Plight of Ebola survivors



VICTORIA Yillah, is identified as the first person to be cured of the deadly Ebola virus in Sierra Leone. Victoria was pregnant when she was discharged from hospital in the eastern city of Kenema after hovering for weeks between life and death battling the tropical disease.
Gloria Tumwijuke (with microphone), Alice Ngonzi Isoke (folding hands in red dress), Diana Alinaitwe (behind Alice), Mrs Isoke (Alice’s mother), an unidentified health worker(on Gloria’s right) and a granddaughter to Mrs Isoke – all Ebola survivors narrating their ordeal at Kagaadi Hospital during the function to officially declare Uganda Ebola free. Photo courtesy WHO


“I am thankful to God to have survived the ordeal. I can hardly say more, I am overjoyed,” she told the Sierra Leone Broadcasting Corporation. Health officials in Kenema say no other Sierra Leonean had been given the all-clear before Yillah’s recovery, although three more unnamed survivors have since been announced.
“Victoria was among people tested and confirmed as having the Ebola disease. She tested positive three times,” said district medical officer Mohamed Vandi. “We are thankful that we didn’t lose her. The family is grateful to God and to all others that fought to save her life,” said her husband Saidu.
Acclaimed survivor
Victoria isn’t the only acclaimed survivor of Ebola disease. The World Health Organisation reported seven survivors in 2002 after the disease broke out in Kibaale district, South Western Uganda. One them was Gloria Tumwijuke, a midwife, who contracted Ebola in the course of her duty. “I will continue to love and serve”, she vowed as she was introduced as one of the survivors of Ebola.
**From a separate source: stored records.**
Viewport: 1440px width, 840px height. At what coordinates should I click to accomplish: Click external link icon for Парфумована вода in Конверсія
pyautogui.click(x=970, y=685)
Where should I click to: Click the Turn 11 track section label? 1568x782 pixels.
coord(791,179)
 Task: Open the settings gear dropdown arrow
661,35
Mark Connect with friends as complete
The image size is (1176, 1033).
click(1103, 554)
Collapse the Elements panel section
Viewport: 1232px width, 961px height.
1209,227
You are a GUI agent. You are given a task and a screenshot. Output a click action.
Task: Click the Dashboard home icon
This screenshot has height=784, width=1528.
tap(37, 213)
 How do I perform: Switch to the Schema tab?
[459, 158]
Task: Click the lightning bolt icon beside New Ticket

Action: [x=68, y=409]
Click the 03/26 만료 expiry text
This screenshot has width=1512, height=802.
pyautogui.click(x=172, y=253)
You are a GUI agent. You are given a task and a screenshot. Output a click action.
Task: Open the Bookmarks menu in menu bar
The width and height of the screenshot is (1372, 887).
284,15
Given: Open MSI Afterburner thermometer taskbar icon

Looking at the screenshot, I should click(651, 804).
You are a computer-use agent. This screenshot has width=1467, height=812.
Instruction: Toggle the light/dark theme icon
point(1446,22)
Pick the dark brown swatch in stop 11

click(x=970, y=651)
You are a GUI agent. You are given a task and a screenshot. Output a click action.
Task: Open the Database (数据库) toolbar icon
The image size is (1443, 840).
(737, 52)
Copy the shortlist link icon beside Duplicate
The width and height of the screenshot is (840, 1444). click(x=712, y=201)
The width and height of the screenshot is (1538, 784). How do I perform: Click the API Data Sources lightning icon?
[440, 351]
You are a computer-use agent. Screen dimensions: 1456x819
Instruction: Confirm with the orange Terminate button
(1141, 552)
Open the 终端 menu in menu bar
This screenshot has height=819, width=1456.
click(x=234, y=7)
In tears, Gloria narrated how she unknowingly contracted Ebola while helping a mother in labour. “I came in contact with her blood which is common in my  work, but after one week, I fell sick with symptoms of Ebola”, she narrated. Her condition deteriorated and she was eventually transferred to Mulago National Referral Hospital in Kampala for advanced care.
The Uganda Virus Research Institute in Entebbe was quick in testing Gloria’s blood sample. Within hours UVRI positively confirmed the Ebola virus as the cause of her illness  one more example of a dedicated midwife that indeed got the infection in the line of duty. Miraculously, Gloria recovered. “I thank God to be alive, I am just lucky, but I am suffering from the after effects of the disease. I forget a lot and I have lost all my hair as you can see. But doctors tell me I am okay and I will overcome these problems with time”.
But for Alice Ngonzi Isoke, another Ebola survivor, the situation is rather different – even tragic. Alice is from the family with the probable index case and most of the Ebola deaths from this outbreak occurred in her family. “We really suffered; most of my brothers, their wives and my father died. On one day we buried three people and almost all of us at home were sick,” she narrated.
Most of the boys in Alice’s family died, she is now the heir to her father and head of the family. “I am now my mother’s husband, my sister’s father and my child’s grandfather,” she announced  amid laughter and looking at her mother who is also an Ebola survivor.  Alice’s dilemma is compounded by the stigma she and her family have to endure in the village. “Ever since I left the hospital, nobody comes here anymore; people don’t even come to our home. They think we still have Ebola”.
Then there is Diana Alinaitwe, Alice’s sister-in-law who was married to Alice’s young brother who died of Ebola. As the disease claimed lives in Alice’s family where Diana also lived, she decided to return to her father’s home in Manyinja Village, Kyebando Sub County. The fear and stigma for Ebola is so deeply rooted in this community to the extent that Diana was not only rejected by her parents, but also chased away! No amount of explaining and counseling would convince them to accept their own daughter.